→ **The data**
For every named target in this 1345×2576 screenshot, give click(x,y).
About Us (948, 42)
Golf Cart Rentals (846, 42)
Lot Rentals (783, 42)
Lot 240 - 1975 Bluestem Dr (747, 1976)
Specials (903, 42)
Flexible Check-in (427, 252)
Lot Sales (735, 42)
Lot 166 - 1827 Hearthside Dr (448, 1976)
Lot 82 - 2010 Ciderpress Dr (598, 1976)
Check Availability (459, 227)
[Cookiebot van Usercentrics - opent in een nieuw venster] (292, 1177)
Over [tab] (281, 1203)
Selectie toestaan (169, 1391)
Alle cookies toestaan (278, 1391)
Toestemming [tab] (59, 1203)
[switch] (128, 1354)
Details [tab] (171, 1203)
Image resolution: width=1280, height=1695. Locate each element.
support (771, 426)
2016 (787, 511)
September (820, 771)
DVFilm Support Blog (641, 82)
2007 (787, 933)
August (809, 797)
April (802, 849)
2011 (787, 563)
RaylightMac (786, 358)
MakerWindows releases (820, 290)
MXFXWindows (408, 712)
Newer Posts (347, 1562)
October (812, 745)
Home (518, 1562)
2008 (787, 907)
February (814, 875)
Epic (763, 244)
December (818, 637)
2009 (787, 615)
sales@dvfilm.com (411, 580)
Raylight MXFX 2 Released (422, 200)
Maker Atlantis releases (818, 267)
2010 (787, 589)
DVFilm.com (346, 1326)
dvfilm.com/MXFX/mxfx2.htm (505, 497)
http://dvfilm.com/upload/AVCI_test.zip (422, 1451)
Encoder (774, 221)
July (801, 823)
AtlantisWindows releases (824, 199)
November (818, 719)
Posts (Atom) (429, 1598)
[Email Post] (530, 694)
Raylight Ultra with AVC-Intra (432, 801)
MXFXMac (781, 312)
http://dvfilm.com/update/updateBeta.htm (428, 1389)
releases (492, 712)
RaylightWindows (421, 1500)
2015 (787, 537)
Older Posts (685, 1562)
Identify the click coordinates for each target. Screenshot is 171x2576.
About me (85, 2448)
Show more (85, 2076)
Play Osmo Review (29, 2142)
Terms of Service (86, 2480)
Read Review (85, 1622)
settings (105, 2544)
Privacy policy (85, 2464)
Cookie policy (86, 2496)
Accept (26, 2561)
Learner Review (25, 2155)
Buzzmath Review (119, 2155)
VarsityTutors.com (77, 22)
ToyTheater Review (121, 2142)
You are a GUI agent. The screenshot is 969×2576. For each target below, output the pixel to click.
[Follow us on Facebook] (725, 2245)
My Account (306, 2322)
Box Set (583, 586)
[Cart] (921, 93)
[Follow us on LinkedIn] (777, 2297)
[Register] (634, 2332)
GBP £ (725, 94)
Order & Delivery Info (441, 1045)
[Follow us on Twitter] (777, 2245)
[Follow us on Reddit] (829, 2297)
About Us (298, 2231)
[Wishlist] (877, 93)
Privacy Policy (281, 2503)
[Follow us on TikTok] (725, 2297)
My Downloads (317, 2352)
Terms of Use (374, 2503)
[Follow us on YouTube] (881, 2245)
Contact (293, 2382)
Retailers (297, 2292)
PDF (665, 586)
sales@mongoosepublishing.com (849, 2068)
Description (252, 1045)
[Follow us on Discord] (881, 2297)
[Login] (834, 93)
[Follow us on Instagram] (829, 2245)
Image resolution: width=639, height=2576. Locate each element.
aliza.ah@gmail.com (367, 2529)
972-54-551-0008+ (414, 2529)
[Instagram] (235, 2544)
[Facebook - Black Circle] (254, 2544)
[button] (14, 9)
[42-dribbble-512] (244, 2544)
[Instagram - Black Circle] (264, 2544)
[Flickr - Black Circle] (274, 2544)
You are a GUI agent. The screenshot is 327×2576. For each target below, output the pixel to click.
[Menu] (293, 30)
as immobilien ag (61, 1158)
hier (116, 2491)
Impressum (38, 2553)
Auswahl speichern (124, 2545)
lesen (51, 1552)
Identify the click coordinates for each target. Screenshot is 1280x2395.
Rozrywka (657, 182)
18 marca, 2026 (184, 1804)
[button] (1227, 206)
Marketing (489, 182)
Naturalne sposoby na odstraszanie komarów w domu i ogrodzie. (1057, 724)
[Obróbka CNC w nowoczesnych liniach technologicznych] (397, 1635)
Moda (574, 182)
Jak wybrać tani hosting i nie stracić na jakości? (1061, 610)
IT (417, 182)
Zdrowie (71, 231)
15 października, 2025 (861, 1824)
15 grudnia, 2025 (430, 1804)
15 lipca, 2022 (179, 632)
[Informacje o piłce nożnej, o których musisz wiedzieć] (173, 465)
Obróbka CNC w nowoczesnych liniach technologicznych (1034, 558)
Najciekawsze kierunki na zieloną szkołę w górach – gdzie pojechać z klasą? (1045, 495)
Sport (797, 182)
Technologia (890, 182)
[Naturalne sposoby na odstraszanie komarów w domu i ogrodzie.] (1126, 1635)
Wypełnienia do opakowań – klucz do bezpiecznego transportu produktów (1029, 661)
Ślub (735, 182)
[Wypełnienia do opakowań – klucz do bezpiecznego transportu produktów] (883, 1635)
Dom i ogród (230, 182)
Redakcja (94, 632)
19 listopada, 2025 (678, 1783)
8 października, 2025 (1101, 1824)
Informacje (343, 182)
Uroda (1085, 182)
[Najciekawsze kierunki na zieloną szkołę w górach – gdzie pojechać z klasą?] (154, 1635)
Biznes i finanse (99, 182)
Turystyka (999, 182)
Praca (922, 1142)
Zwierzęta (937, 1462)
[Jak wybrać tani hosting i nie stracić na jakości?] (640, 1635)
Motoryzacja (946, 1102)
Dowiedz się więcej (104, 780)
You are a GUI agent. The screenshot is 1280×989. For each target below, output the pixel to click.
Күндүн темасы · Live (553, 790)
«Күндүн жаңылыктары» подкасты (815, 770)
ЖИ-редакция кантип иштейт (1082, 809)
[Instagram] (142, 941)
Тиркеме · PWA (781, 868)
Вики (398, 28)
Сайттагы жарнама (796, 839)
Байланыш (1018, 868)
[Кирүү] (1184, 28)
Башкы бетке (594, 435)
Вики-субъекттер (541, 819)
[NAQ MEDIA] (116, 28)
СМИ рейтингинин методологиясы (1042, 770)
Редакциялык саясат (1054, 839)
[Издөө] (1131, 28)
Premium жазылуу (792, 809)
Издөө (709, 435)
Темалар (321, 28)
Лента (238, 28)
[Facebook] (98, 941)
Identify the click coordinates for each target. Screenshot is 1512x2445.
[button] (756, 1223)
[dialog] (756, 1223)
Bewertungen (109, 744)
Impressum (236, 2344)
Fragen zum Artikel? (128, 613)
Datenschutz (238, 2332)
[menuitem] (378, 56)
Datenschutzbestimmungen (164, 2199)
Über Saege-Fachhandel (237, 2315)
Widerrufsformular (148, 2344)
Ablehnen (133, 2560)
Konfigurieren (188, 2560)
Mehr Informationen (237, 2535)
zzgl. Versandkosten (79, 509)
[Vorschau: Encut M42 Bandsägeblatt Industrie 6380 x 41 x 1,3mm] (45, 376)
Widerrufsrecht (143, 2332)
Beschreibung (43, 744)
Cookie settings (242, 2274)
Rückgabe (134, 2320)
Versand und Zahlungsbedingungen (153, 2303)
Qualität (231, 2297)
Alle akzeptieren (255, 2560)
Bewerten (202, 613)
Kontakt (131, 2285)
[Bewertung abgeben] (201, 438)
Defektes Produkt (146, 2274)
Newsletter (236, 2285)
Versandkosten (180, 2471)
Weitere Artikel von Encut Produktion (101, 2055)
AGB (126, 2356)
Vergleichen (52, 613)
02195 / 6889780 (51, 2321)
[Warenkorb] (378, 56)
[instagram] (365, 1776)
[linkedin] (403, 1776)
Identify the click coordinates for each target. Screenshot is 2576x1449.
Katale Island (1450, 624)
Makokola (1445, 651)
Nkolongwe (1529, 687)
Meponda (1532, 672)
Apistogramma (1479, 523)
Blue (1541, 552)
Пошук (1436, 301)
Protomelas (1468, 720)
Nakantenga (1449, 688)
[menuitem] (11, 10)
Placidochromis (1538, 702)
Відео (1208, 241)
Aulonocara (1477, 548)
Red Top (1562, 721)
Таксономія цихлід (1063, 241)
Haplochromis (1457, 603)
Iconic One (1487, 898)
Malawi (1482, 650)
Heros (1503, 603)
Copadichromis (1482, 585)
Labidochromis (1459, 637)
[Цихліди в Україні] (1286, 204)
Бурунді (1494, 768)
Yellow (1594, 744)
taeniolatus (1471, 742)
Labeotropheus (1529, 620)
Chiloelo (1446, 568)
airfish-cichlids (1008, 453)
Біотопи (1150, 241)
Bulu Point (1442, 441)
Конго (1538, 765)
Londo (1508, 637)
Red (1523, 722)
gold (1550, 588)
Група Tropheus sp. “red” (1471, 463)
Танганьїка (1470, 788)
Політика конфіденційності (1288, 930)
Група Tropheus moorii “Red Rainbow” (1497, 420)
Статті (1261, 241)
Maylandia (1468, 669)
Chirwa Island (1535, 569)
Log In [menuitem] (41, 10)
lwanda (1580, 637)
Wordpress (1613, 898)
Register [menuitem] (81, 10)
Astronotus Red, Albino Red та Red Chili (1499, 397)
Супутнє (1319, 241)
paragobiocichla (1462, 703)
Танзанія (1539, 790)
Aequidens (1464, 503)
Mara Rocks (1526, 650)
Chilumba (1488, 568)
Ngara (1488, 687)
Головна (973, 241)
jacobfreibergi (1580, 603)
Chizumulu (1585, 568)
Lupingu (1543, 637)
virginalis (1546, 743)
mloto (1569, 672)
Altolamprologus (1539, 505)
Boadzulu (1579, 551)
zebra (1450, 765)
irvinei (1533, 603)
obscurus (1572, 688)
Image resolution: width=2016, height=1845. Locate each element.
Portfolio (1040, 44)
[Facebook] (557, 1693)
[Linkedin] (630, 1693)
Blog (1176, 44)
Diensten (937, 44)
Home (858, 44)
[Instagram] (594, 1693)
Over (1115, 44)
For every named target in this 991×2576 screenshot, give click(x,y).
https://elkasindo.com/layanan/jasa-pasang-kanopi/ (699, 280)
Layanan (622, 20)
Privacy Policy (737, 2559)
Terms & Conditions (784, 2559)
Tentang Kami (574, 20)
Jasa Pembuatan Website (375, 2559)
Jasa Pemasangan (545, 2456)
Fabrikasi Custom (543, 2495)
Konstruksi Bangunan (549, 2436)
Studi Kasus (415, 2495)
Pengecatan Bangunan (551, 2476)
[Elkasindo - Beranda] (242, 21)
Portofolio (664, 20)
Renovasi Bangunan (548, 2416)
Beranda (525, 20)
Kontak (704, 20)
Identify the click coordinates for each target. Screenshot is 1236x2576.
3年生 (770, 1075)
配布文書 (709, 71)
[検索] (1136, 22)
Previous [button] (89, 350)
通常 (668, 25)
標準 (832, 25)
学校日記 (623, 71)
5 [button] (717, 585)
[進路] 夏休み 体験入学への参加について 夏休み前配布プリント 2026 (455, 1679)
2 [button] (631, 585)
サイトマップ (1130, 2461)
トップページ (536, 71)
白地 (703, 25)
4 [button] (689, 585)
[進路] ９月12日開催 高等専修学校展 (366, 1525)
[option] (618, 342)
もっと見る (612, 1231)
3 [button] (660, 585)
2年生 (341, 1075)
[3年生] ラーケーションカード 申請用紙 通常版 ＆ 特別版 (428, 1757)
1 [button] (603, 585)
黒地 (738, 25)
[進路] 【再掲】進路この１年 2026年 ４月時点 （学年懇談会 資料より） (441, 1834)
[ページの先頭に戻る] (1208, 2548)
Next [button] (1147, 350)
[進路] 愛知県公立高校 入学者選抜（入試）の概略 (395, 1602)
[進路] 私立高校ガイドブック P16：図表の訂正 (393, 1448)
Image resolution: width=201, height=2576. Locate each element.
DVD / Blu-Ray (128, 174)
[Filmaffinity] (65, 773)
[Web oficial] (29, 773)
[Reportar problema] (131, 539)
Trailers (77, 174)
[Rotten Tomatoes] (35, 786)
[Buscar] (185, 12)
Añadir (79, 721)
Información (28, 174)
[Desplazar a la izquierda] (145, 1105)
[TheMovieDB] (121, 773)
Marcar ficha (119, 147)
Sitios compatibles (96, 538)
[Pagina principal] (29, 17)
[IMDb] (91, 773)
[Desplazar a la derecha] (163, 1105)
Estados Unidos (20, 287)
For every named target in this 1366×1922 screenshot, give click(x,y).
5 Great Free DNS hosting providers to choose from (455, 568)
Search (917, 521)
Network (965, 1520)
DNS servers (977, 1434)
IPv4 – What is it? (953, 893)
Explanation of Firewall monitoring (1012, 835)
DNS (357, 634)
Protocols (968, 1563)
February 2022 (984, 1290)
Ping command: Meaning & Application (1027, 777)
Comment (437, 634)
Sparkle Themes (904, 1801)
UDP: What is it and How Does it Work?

→ **Task to complete**
Lines containing "agent": tally them across the records above and give the total alone.

→ **Output for this exercise**
3